O COI retirou de forma provisória a suspensão da Rússia em 7 de julho
O Comitê Olímpico Nacional da Ucrânia apresentou oficialmente um recurso à Corte Arbitral do Esporte (CAS), conforme anunciado pela entidade, em uma tentativa de reverter a decisão de julho que restaurou parcialmente os direitos do Comitê Olímpico Russo (ROC).
Em seu comunicado oficial, o Comitê Olímpico Nacional (CON) da Ucrânia argumentou que a decisão do Comitê Olímpico Internacional (COI), tomada em 7 de julho, foi precipitada e realizada “sem a devida verificação de se as violações… haviam de fato sido eliminadas”. A entidade ressaltou que a decisão “contradiz as disposições da Carta Olímpica e a jurisprudência consolidada da CAS, além de não levar em conta as circunstâncias reais que serviram de base para a suspensão do Comitê Olímpico Russo em 2023”.

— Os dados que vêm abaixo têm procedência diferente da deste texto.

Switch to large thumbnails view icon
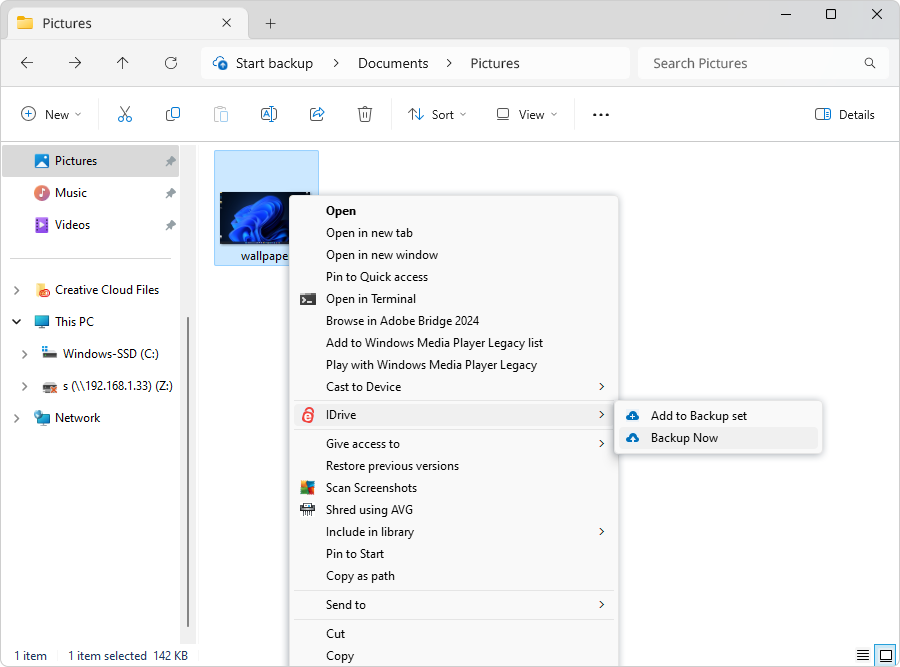 click(x=885, y=656)
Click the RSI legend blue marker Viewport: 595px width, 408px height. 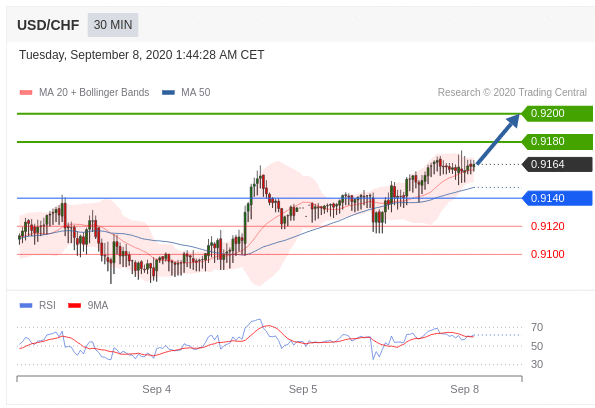pos(26,306)
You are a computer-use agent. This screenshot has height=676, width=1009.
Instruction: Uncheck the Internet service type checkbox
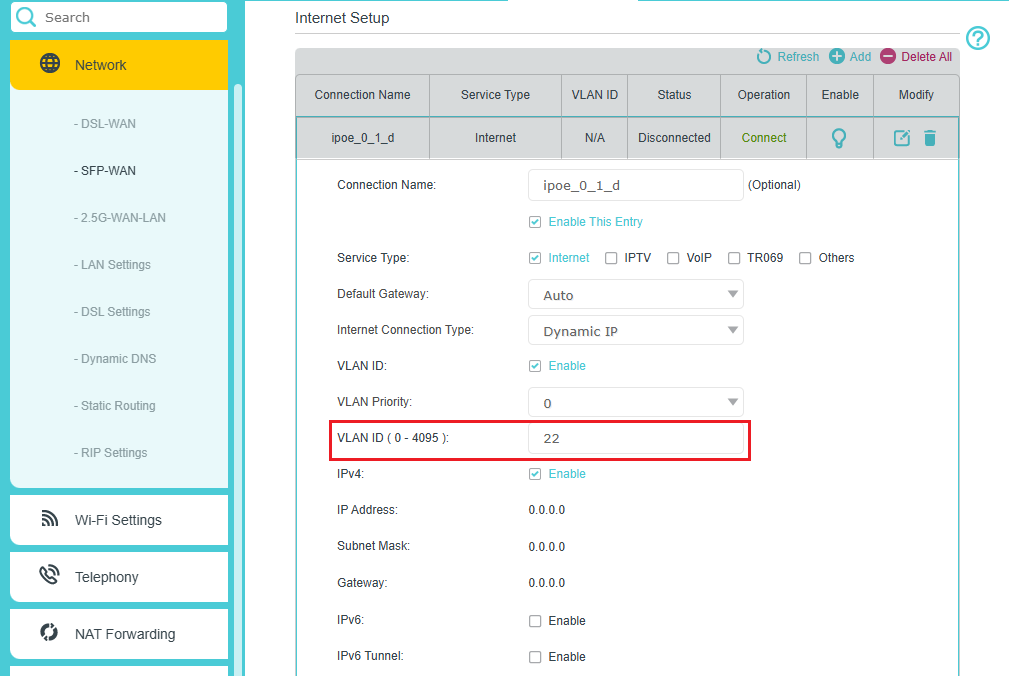tap(534, 257)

O cerne da disputa reside na interferência do ROC na jurisdição territorial ucraniana por meio da incorporação de organizações esportivas de regiões temporariamente ocupadas. Embora os conselhos regionais tenham sido formalmente desligados do ROC, o recurso destaca que isso “não comprova o encerramento das atividades da Rússia nos territórios temporariamente ocupados da Ucrânia, nem significa a eliminação da própria violação”.
Autoridades ucranianas apontaram ainda que, após a decisão do COI, a liderança do ROC declarou publicamente que continua considerando as regiões ocupadas como parte do “espaço esportivo russo”. O CON enfatizou que restaurar o status do ROC sem o cumprimento efetivo das exigências é “incompatível com os princípios do direito esportivo internacional e cria um precedente perigoso para todo o movimento olímpico”.

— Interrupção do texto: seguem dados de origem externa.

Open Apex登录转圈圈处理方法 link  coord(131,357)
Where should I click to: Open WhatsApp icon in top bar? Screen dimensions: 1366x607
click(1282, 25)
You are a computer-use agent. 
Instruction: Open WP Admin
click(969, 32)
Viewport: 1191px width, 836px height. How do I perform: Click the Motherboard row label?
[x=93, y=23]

A contestação jurídica segue-se a uma reação contundente ocorrida em 7 de julho, quando o CON condenou o COI por suspender as restrições enquanto a guerra prossegue. Segundo a organização, mais de 600 atletas e treinadores ucranianos foram mortos desde o início da invasão, e centenas de instalações esportivas foram destruídas.

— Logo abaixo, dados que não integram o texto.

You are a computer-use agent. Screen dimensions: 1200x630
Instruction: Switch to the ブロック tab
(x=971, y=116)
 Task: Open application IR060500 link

Ao longo de maio e junho de 2026, as autoridades ucranianas apresentaram 30 recursos oficiais a federações internacionais, instando-as a manter sanções rigorosas contra a Rússia e a Bielorrússia.
Classificando a ação junto à CAS como “um passo importante da Ucrânia na defesa dos princípios da Carta Olímpica, do direito internacional e da integridade territorial do nosso Estado”, o CON da Ucrânia afirmou que continuará utilizando todos os mecanismos jurídicos internacionais para proteger os interesses de sua comunidade esportiva.